## Build Billboard 200 archive

> There are some significant flaws in the files resulting from these scripts that make the data fairly unusable. Since titles and artists mix quotes and include commas, columns are not parsed correctly. This could possible be fixed in the script, or after the fact, but I don't have it in me to figure it out.

The API archive goes back to April 1967.

This notebook builds a year's worth of Billboard 200 charts at a time (but could be changed to pull other charts by adjusting the `chart_type` field. The idea is to build an archive one year at a time. This allows me to fix a single year if it is a problem. And there were issues with timeouts on other charts.

A little about the [Billboard 200](https://en.wikipedia.org/wiki/Billboard_200): The chart grew from a weekly top 10 list in 1956 to become a top 200 in May 1967, and acquired its present title in March 1992. ... On April 1, 1967, the chart was expanded to 175 positions, then finally to 200 positions on May 13, 1967.

There is a rate limit on requests to the billboard site. I've had it time out after 10 requests, but I've also had it time out after one if I've run other requests recently.

For each chart, we have `chart.previousDate` to work with, which allows us to walk back in time. The loop works like this:

- Open our file
- check for the oldest date, start new if not results already
- Find the next oldest chart
- Start a loop and counter and write the results of that week's chart
- Set the chart date to the next oldest date
- Check if that is in our current year. Break if not.
- Wait a time interval and loop again if counter is not maxed

This doesn't completely solve the rate limit, but does pretty well at 10 seconds a week.


In [1]:
import billboard
from datetime import datetime, timedelta, date
import os
import pandas as pd
import time

## Settings

In [13]:
# chart type from api
chart_type = 'billboard-200'

# year we are working on
output_year = "2020"

# output path
outfilename = "../data/billboard-200-" + output_year + ".csv"

print(outfilename)

../data/billboard-200-2020.csv


## Create the file

In [14]:
# headers
header = 'date,title,artist,current,previous,peak,weeks,new\n'

# set exists flag
file_exists = os.path.exists(outfilename)

# checks if file exists and writes if not
if file_exists != True:
    with open(outfilename, 'a') as outputfile:
        outputfile.write(header)
        print("File created with header")
# checks if file empty and writes header if not
else:
    file_empty = os.stat(outfilename).st_size == 0
    if file_empty:
        with open(outfilename, 'a') as outputfile:
            outputfile.write(header)
            print("Added header")
    else:
        print("File has data")

File has data


## Chart loop

This loop checks the most recent date of the current year's file. If it is new, it starts with the last chart in December and then through older charts. If there are charts already, it picks up where it left off.

Beyond `output_year` above, there are two settings to help control rate limiting:

- counter: How many loops it will do before stopping.
- timer_interval: How long to wait before getting the next chart.

■ What this exercise asks:
a. For each statement below, say yes or no to whether it agrees with the Billboard 200 archive notebook, and quote the notebook's deciding words. (i) The API archive goes back to April 1967. (ii) The chart acquired its present title in May 1967. (iii) The loop completely solves the rate limit.
b. Reproduce the Billboard 200 archive notebook word for word, from "The API archive" up to and including "on other charts.".

■ Stored rows:
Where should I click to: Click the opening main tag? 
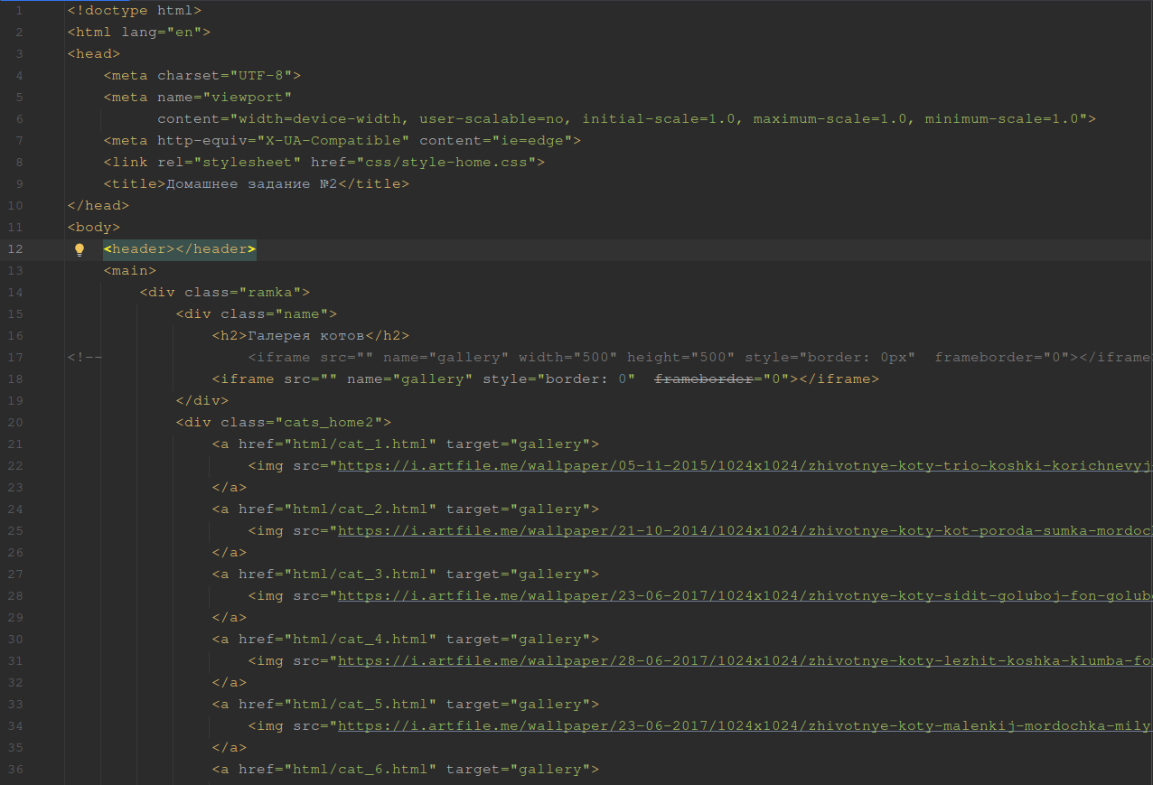click(129, 271)
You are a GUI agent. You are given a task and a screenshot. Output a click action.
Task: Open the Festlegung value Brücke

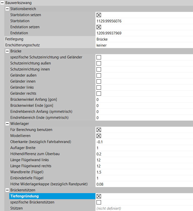[143, 39]
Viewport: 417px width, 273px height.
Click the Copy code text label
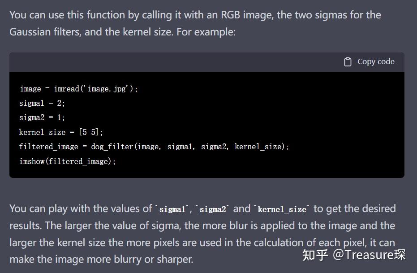pos(376,61)
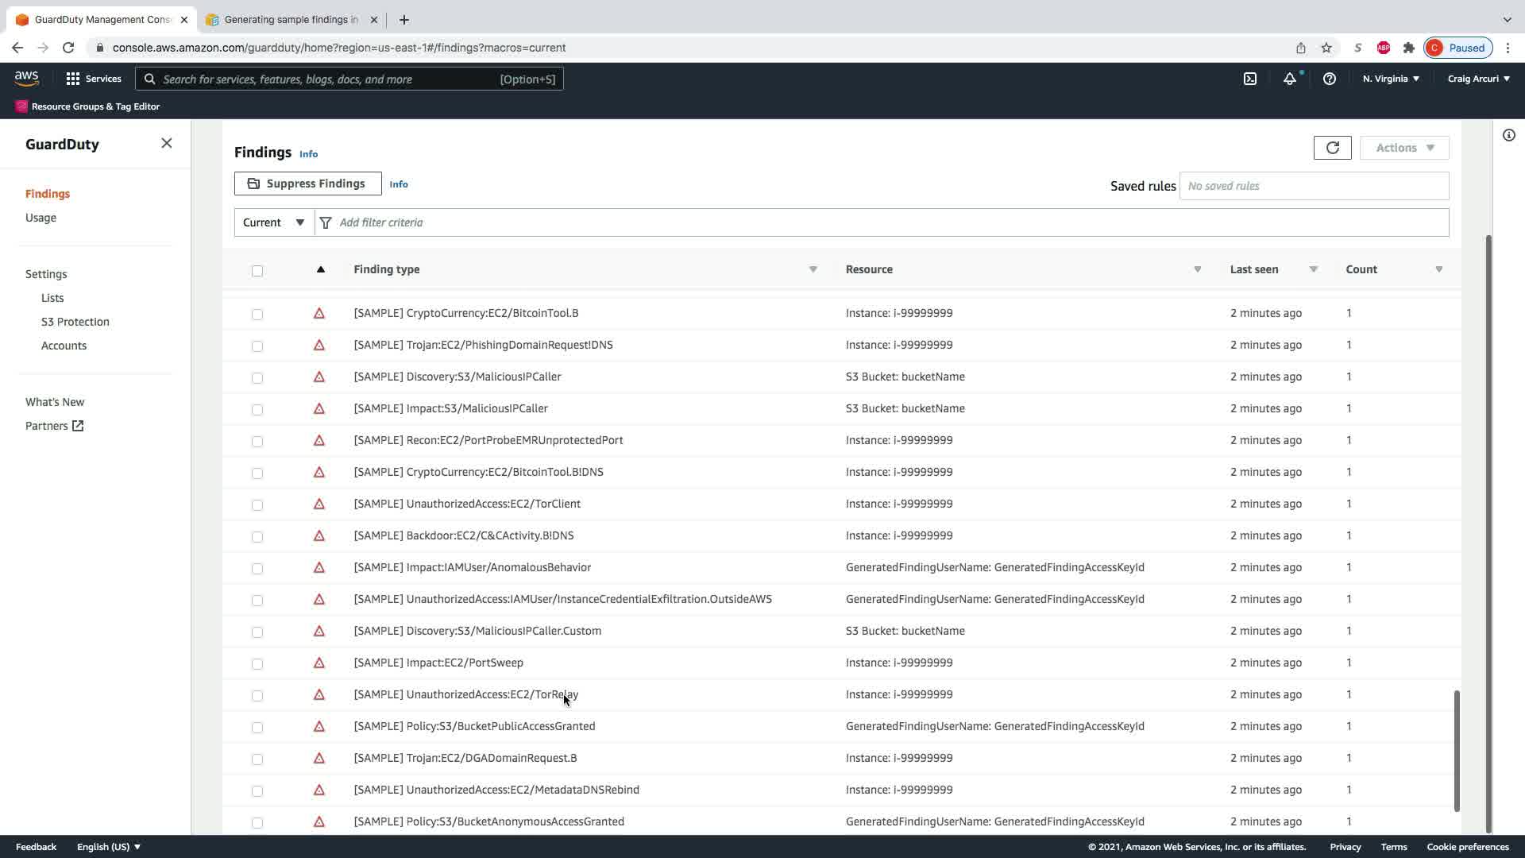Check the Impact:EC2/PortSweep finding checkbox

pyautogui.click(x=257, y=663)
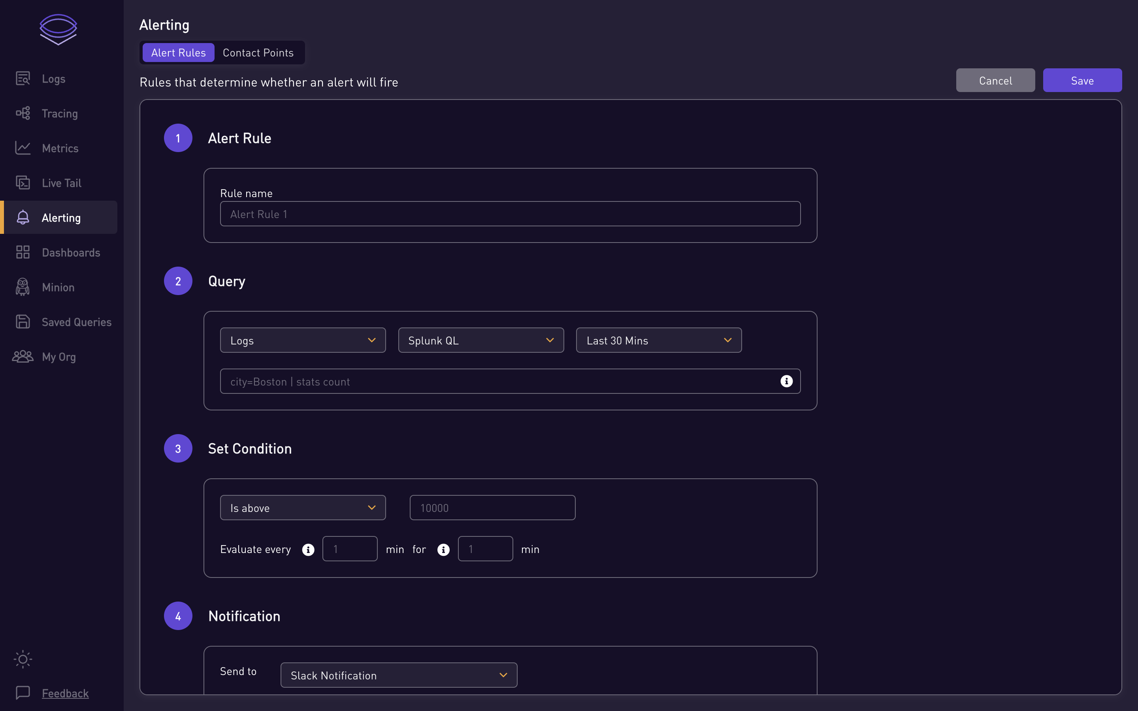This screenshot has height=711, width=1138.
Task: Click the Rule name input field
Action: pyautogui.click(x=510, y=214)
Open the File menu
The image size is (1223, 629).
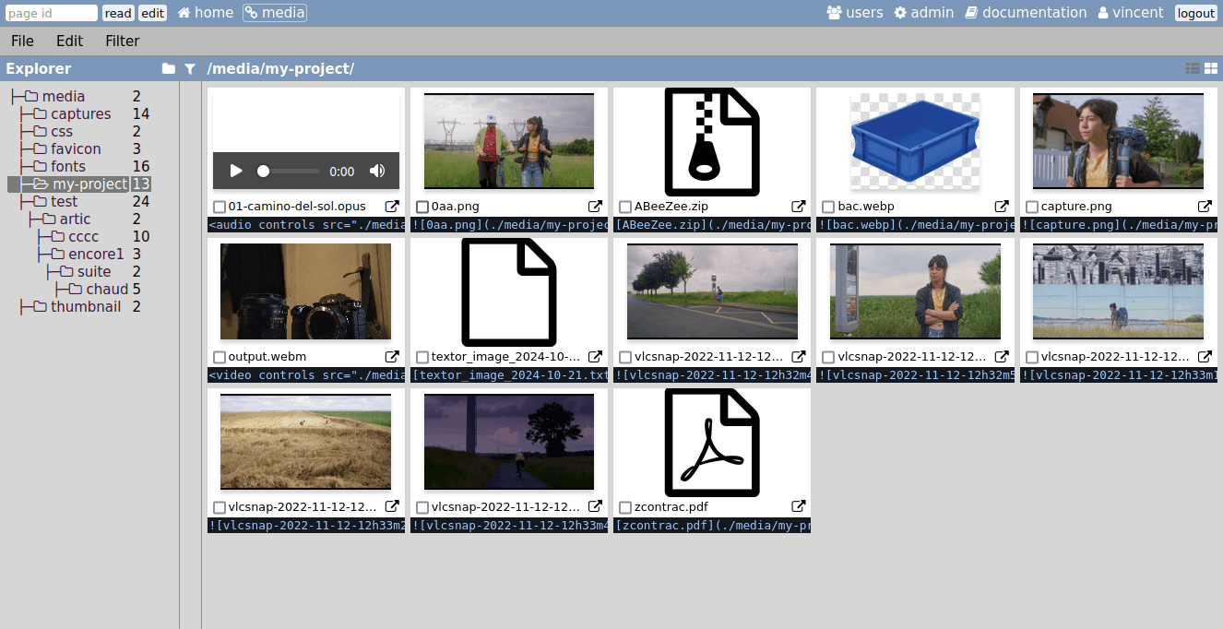(22, 41)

■ Solutions to the exercise:
a.
(i) Yes: "The API archive goes back to April 1967."
(ii) No: "acquired its present title in March 1992"
(iii) No: "This doesn't completely solve the rate limit, but does pretty well at 10 seconds a week."

b.
The API archive goes back to April 1967.

This notebook builds a year's worth of Billboard 200 charts at a time (but could be changed to pull other charts by adjusting the `chart_type` field. The idea is to build an archive one year at a time. This allows me to fix a single year if it is a problem. And there were issues with timeouts on other charts.